Beides, Chance und Risiko. Ein Risiko, weil viele erfahrene Leute die Stellen verlassen werden. Da geht viel Wissen verloren. Gerade beim momentanen Fachkräftemangel ist das ein grosses Problem. Aber natürlich auch eine Chance für jüngere Leute und Frauen, ins Kader aufzusteigen. Je vielfältiger ein Kader aufgestellt ist, desto besser.

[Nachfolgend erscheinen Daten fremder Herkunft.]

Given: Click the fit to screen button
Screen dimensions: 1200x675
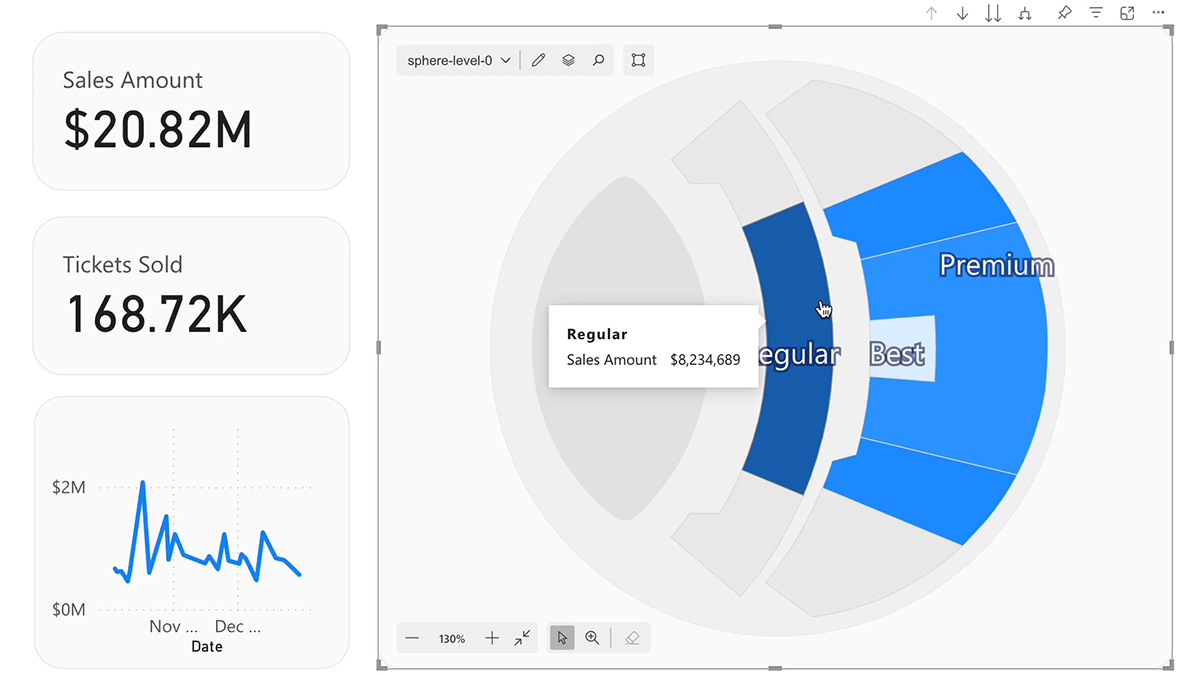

Ines Hartmann, Uni St. Gallen.

Die Betriebswirtschafterin Ines Hartmann, 40, ist Co-Direktorin des Competence Centre for Diversity & Inclusion an der Forschungsstelle für Internationales Management der Universität St. Gallen.

Quelle: ZVG

Wollen Firmen überhaupt noch Ü-50-Menschen einstellen?
Die Wirtschaft ist angewiesen auf Fachleute und darf sie nicht vergraulen. Es müsste mit 50-Jährigen Standortgespräche geben, wie heute mit 35-Jährigen. Manche wollen mit 50 plus Verantwortung abgeben, andere nicht. Einige wollen andere Rollen übernehmen oder sich horizontal neu orientieren, andere wollen vielleicht erstmals in eine Führungsposition aufsteigen. Dem muss Rechnung getragen werden. Meist redet man heute mit 50-Jährigen über den Ausstieg aus der Arbeitswelt, dabei müssen sie noch 15 Jahre arbeiten. Man geht automatisch davon aus, dass sich die Leute frühpensionieren lassen möchten. Diesen Ausstieg können sich die Firmen nicht mehr leisten, die Leute müssen wieder länger arbeiten, und sie müssen gehalten werden können. Die Wirtschaft braucht das Fachwissen, Mitarbeitenden ab 45 müssen mehr Möglichkeiten geboten werden.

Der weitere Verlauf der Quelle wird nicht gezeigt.